General information
- Type: Powered parachute
- National origin: United States
- Manufacturer: Skymaster Powered Parachutes
- Status: Production completed (2008)
- Number built: at least one prototype

History
- Introduction date: circa 2004
- Developed from: Skymaster Excel

= Skymaster Single Seater =

American powered parachute

The Skymaster Single Seater is an American powered parachute that was under development by Skymaster Powered Parachutes of Hartland, Wisconsin. The aircraft was intended to be supplied as a kit for amateur construction.

The aircraft was developed from the larger two seat Skymaster Excel and introduced in about 2004,. Development ended when the company went out of business in late 2008. It appears that only one prototype was ever constructed and it is not clear if it ever flew.

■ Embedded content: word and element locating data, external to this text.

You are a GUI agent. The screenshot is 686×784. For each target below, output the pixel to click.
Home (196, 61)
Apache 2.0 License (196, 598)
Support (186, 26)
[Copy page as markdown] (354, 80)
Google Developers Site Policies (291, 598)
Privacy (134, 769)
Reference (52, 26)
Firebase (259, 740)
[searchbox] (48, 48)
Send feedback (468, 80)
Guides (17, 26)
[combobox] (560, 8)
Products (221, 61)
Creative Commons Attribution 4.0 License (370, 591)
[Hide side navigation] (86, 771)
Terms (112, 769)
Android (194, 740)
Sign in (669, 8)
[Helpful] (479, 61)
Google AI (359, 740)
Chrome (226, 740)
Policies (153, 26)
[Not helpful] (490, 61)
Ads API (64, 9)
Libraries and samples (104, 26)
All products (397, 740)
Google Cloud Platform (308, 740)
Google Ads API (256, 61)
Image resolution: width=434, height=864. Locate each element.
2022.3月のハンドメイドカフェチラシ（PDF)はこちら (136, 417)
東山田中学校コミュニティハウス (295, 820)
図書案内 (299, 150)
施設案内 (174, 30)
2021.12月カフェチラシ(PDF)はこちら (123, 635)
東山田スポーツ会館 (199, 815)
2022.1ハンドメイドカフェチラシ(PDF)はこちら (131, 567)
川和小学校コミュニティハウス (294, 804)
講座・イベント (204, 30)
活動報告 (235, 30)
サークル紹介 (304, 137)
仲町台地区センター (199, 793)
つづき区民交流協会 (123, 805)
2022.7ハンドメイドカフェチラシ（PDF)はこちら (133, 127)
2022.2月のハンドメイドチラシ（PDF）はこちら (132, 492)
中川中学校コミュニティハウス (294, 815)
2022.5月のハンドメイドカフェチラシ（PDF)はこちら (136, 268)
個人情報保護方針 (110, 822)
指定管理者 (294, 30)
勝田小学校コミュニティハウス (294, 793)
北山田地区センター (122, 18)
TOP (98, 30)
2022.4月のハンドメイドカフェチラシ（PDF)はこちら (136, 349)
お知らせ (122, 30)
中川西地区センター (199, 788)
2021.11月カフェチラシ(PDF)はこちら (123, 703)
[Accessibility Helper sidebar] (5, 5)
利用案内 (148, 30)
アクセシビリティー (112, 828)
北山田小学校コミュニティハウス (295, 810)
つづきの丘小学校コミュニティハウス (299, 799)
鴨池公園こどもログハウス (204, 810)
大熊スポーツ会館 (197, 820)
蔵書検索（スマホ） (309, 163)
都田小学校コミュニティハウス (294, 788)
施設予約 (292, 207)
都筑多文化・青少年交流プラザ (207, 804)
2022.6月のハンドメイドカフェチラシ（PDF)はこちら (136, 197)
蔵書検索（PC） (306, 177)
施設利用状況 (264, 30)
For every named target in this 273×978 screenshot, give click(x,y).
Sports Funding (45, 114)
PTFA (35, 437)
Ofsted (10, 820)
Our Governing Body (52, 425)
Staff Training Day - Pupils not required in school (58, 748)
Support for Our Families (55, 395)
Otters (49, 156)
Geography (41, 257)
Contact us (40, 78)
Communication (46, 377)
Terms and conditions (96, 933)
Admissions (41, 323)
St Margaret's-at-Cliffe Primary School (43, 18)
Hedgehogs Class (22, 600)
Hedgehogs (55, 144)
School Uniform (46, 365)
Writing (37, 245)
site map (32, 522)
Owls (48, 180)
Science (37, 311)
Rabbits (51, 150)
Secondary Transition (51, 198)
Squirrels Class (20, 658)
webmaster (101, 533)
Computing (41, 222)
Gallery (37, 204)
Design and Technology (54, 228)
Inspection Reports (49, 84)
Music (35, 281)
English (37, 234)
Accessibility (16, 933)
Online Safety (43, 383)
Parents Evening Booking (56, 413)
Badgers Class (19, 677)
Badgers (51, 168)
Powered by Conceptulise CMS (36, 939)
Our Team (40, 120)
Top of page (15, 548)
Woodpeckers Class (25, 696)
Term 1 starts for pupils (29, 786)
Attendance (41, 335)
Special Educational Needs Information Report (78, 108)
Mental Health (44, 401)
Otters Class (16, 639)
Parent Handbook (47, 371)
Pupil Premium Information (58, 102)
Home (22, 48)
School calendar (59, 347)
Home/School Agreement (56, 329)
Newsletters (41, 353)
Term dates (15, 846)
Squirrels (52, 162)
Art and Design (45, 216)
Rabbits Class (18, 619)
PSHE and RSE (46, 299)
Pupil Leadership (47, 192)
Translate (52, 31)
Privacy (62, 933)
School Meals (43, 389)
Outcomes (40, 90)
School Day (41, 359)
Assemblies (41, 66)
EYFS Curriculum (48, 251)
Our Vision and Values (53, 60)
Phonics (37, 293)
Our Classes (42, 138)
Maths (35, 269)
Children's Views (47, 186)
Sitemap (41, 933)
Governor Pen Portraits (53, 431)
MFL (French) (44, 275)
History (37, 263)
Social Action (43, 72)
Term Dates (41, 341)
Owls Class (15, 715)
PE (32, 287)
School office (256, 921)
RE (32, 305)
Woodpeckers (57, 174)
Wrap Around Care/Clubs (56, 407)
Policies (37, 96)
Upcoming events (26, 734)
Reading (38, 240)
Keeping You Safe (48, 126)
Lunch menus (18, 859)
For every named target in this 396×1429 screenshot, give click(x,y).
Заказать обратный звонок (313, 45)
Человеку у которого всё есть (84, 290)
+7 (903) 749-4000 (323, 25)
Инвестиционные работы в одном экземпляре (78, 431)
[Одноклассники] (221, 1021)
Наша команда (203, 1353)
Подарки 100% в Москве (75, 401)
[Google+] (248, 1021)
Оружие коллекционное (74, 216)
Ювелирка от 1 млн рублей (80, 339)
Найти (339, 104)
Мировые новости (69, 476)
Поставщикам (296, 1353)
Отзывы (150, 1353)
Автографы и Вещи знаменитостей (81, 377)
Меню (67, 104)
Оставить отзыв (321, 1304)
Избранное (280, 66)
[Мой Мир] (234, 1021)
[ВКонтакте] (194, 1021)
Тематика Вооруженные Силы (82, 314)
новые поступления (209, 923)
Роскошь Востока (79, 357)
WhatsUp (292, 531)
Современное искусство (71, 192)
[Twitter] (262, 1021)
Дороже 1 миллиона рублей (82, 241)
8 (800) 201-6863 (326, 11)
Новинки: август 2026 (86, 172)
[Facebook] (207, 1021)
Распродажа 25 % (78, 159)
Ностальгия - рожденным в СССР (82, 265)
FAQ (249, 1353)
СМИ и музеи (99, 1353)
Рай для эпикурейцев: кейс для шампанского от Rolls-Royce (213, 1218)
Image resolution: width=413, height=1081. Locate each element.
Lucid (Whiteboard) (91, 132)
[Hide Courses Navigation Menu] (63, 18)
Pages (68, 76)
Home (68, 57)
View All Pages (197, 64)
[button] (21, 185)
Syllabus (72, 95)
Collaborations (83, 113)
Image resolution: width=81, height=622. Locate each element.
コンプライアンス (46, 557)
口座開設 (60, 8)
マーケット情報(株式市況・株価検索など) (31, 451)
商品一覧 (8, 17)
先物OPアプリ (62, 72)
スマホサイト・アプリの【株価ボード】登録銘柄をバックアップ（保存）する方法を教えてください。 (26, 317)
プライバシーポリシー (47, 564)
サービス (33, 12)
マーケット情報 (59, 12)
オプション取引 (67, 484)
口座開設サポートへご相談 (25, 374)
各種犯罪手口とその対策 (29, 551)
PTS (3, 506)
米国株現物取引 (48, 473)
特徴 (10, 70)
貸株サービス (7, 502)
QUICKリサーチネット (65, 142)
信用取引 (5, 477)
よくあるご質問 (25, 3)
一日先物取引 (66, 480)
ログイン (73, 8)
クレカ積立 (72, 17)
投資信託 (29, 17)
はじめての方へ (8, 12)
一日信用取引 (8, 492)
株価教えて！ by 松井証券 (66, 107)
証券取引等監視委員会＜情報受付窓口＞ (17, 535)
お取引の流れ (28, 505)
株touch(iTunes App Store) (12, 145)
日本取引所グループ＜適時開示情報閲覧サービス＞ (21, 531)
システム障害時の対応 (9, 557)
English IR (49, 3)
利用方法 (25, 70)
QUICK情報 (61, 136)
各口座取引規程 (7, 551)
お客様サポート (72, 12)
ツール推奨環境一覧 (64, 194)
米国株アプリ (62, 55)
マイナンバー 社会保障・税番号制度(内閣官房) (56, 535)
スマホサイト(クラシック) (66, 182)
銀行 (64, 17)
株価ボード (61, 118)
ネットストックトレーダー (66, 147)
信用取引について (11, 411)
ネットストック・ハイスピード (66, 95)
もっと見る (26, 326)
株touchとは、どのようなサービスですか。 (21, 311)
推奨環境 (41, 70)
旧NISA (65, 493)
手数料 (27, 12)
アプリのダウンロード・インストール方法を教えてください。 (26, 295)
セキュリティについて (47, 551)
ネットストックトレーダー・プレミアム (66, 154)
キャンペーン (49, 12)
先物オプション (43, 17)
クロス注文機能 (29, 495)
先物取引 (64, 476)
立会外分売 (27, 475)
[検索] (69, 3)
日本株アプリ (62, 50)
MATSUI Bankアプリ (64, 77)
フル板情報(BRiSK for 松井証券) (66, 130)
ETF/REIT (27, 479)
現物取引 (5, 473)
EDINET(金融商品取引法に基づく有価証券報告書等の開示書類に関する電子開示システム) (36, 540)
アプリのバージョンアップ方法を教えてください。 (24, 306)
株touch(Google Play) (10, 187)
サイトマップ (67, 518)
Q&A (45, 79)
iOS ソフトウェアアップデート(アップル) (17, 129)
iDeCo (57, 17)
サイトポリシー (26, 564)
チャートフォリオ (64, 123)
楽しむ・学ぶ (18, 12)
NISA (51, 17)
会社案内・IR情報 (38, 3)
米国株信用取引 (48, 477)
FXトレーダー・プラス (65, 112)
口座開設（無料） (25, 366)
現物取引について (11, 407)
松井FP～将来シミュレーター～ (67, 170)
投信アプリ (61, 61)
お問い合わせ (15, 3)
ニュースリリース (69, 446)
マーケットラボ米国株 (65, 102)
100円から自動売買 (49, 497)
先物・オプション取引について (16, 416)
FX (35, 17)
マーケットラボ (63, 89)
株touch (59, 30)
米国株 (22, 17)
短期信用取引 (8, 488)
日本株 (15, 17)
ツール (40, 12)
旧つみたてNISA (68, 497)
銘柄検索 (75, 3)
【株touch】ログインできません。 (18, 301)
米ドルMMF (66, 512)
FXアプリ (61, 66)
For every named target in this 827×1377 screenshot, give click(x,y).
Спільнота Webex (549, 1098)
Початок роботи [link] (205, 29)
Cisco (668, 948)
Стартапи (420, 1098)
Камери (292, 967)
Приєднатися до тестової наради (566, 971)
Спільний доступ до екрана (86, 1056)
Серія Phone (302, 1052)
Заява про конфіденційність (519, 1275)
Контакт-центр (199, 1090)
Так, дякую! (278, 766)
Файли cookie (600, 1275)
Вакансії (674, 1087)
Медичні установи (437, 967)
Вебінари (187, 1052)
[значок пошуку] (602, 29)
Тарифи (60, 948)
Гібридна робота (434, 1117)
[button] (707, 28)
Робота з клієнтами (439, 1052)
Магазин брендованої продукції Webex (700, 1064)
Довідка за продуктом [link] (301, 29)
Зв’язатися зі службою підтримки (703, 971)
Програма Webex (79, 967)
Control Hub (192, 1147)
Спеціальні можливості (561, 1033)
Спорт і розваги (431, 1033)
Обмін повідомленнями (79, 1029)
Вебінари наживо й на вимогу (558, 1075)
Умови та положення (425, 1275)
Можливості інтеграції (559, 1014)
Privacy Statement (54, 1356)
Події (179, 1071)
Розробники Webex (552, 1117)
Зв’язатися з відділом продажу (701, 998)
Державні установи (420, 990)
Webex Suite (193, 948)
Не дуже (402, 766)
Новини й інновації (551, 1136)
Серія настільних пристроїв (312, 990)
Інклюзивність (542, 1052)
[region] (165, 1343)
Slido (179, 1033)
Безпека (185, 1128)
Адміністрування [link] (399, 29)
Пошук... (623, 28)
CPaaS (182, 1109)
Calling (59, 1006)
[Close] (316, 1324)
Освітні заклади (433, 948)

==Design and development==
The aircraft was designed to comply with the US FAR 103 Ultralight Vehicles rules, including the category's maximum empty weight of 254 lb. It features a 290 sqft Skybolt semi-elliptical or 450 sqft Quantum Advantage rectangular parachute-style wing, single-seat accommodation, tricycle landing gear and a single 46 hp single carburetor Rotax 503 engine in pusher configuration. Both the 64 hp Rotax 582 and the 50 hp dual carburetor Rotax 503 engines were also intended to be offered for the production model.

The aircraft carriage is built from bolted aluminium tubing. In flight steering is accomplished via handles that actuate the canopy brakes, creating roll and yaw. On the ground the aircraft has lever-controlled nosewheel steering. The main landing gear incorporates spring and rod suspension.

The prototype was configured with hand-only controls to allow it to be flown by paraplegic wheelchair aviators. Company data indicates that this option was intended to be offered at no charge.